● TASK DIRECTIONS
Transcribe exactly every line from the one with "Task: Open the wishlist heart icon" to the last line of the listing below, including both.
-- DATASET CONTENT follows --
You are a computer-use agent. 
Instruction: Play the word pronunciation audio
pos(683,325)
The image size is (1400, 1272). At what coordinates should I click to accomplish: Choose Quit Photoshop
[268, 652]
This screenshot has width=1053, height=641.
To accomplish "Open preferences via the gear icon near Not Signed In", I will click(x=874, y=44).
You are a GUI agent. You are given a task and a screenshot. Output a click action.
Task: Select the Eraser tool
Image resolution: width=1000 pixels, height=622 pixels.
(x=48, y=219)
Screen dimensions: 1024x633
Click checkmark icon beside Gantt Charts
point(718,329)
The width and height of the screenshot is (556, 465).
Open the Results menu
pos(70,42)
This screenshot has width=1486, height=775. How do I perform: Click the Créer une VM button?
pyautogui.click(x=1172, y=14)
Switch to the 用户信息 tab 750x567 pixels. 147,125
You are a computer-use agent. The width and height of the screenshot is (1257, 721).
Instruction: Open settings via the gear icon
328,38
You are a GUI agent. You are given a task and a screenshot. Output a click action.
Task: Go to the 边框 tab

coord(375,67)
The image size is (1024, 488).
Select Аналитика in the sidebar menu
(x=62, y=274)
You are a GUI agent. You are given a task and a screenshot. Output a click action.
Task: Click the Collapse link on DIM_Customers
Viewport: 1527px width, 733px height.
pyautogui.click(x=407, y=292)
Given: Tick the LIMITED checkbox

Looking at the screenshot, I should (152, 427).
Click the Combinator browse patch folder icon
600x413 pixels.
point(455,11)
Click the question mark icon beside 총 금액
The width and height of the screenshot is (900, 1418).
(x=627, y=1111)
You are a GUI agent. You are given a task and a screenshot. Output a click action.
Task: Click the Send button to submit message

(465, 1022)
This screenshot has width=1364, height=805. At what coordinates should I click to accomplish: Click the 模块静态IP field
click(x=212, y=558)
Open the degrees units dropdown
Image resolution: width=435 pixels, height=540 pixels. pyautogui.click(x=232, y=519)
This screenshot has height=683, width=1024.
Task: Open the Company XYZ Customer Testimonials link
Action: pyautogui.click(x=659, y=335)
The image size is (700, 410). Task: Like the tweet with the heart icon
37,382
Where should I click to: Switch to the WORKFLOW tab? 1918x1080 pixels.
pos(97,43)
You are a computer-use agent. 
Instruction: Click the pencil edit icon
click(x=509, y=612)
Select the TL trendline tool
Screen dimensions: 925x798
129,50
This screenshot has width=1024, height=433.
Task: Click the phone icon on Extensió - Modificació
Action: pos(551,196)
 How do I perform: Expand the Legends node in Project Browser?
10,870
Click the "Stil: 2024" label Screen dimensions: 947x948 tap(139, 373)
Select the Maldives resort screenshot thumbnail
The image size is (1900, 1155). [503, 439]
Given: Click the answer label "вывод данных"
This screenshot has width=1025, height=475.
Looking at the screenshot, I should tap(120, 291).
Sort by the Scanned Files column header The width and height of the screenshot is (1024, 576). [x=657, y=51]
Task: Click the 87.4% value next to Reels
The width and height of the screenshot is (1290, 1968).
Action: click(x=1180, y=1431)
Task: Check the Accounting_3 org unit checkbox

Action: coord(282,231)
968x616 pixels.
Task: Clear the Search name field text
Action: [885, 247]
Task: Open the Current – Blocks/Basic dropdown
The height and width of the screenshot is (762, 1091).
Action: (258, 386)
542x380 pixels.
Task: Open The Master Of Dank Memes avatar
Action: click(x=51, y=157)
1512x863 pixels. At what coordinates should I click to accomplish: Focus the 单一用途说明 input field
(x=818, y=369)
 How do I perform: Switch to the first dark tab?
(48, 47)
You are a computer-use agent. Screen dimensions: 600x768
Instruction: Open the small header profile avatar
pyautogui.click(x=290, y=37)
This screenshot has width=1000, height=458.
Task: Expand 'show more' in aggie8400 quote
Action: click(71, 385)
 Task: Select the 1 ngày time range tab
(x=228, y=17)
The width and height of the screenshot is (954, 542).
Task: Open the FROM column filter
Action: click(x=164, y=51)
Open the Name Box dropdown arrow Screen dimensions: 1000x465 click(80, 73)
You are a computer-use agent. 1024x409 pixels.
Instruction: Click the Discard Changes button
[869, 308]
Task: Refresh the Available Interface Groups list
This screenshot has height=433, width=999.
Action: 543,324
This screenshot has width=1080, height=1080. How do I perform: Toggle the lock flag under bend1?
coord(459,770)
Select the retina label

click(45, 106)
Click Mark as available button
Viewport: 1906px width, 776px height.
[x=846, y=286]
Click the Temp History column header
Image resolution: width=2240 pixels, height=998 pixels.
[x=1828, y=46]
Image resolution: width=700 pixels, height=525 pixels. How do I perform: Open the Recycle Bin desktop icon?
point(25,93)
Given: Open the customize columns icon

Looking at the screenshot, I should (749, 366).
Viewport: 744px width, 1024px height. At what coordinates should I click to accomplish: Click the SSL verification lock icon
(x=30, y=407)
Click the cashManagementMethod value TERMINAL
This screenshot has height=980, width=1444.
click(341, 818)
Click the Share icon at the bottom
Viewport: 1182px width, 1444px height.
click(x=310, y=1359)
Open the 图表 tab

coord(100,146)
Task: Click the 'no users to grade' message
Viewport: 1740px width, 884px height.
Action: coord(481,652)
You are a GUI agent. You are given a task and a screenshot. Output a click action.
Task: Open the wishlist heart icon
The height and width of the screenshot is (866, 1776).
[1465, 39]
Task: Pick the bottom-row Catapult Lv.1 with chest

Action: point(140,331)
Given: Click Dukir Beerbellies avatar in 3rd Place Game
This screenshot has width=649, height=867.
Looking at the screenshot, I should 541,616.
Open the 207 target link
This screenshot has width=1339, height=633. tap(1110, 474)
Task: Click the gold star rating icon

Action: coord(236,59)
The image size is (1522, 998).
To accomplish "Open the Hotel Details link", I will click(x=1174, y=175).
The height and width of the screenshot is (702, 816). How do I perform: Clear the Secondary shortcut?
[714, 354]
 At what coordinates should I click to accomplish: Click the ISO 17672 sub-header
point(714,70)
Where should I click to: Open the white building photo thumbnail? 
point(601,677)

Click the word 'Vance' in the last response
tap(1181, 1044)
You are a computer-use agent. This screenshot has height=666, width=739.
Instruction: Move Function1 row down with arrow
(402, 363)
-- DATASET CONTENT concluded --
● ANSWER BELOW
Task: Open the wishlist heart icon
The height and width of the screenshot is (866, 1776).
[1465, 39]
Task: Pick the bottom-row Catapult Lv.1 with chest

Action: point(140,331)
Given: Click Dukir Beerbellies avatar in 3rd Place Game
This screenshot has width=649, height=867.
Looking at the screenshot, I should 541,616.
Open the 207 target link
This screenshot has width=1339, height=633. tap(1110, 474)
Task: Click the gold star rating icon

Action: coord(236,59)
The image size is (1522, 998).
To accomplish "Open the Hotel Details link", I will click(x=1174, y=175).
The height and width of the screenshot is (702, 816). How do I perform: Clear the Secondary shortcut?
[714, 354]
 At what coordinates should I click to accomplish: Click the ISO 17672 sub-header
point(714,70)
Where should I click to: Open the white building photo thumbnail? 
point(601,677)

Click the word 'Vance' in the last response
tap(1181, 1044)
You are a computer-use agent. This screenshot has height=666, width=739.
Instruction: Move Function1 row down with arrow
(402, 363)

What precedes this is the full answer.